▸ **DATA LISTING**:
---+---

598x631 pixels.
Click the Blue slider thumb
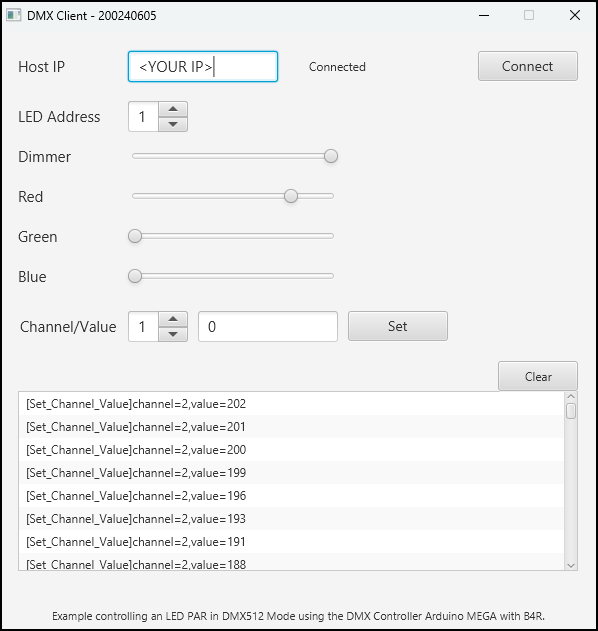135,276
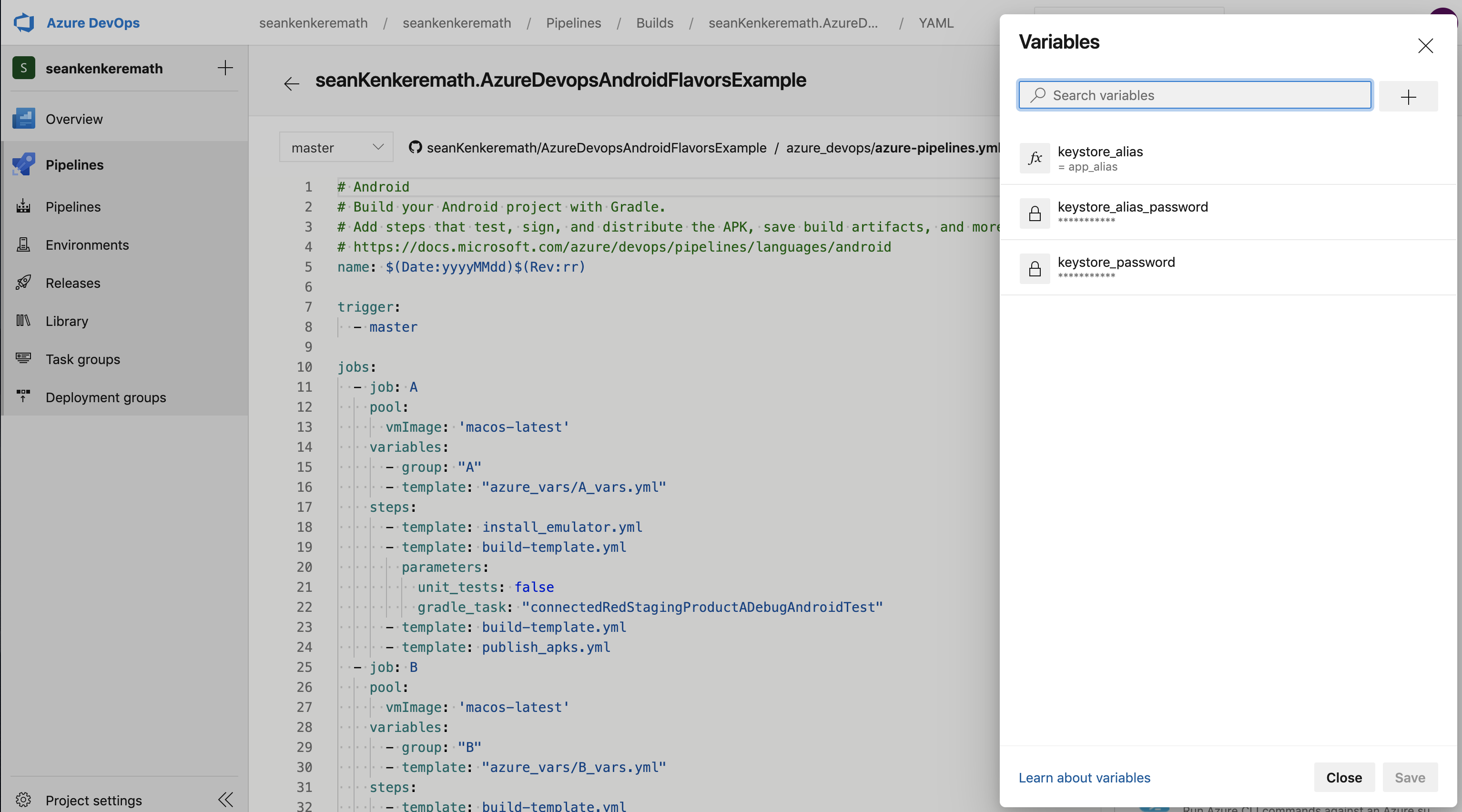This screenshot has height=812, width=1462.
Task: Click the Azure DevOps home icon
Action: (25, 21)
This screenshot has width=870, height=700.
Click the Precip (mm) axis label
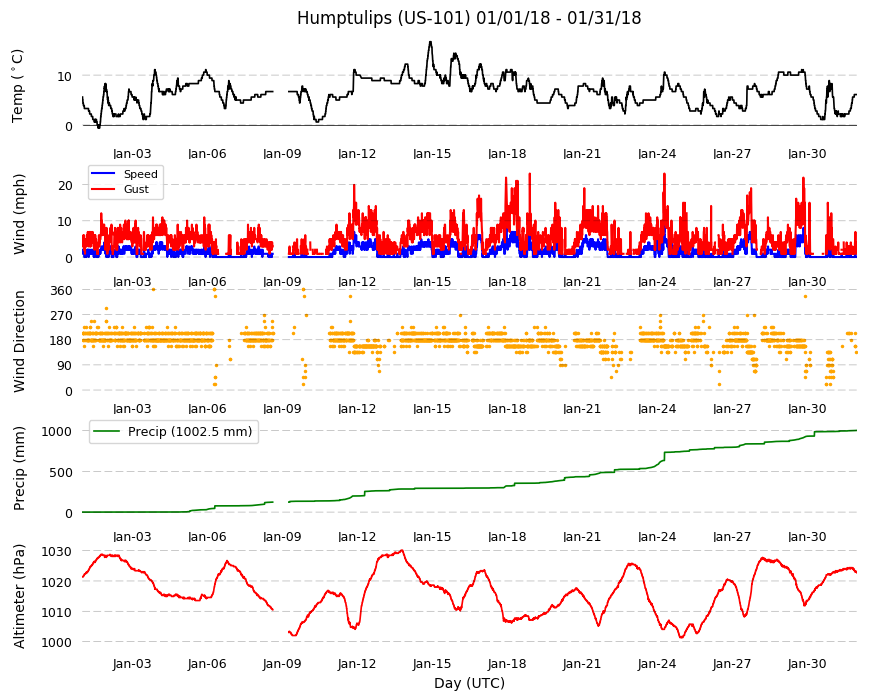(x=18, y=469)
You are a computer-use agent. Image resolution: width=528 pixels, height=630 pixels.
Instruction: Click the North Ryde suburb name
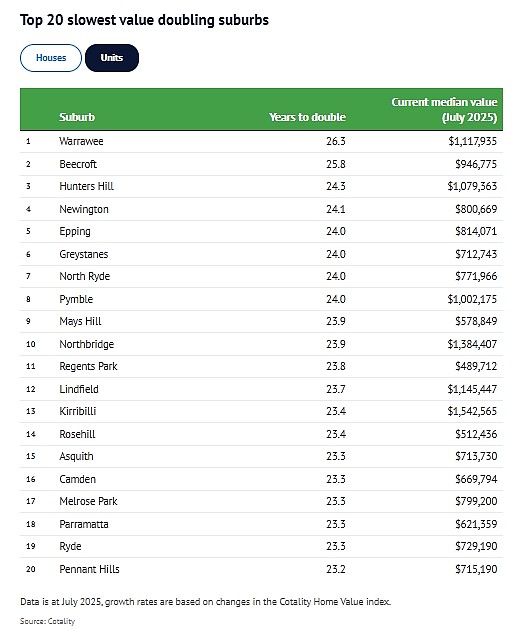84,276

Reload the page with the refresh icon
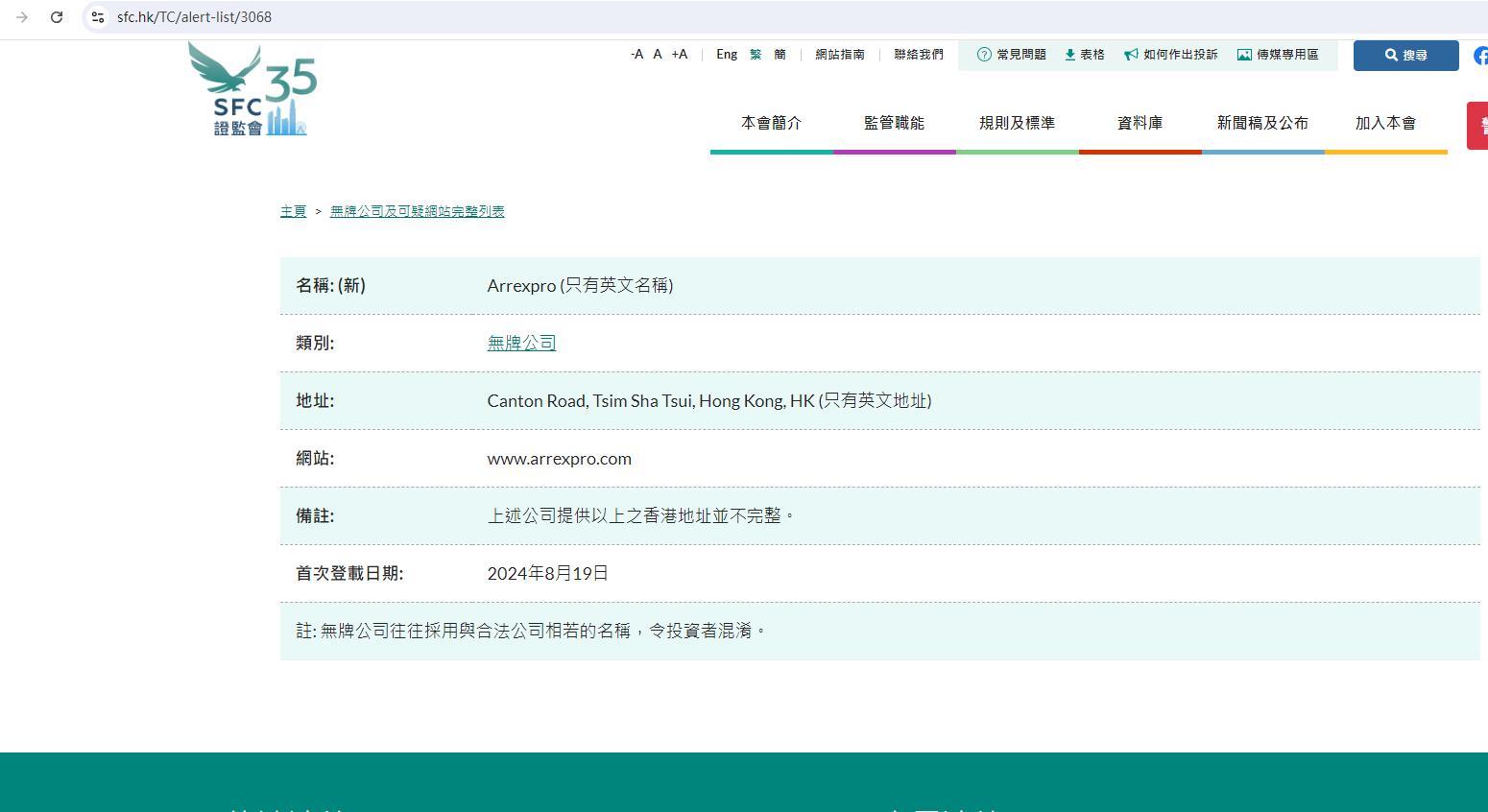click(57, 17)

---+---

▸ **GIVEN INSTRUCTION**:
State how many lines in the rows above contain the string "pixels". Reply with the number alone.

▸ **ANSWER BELOW**:
2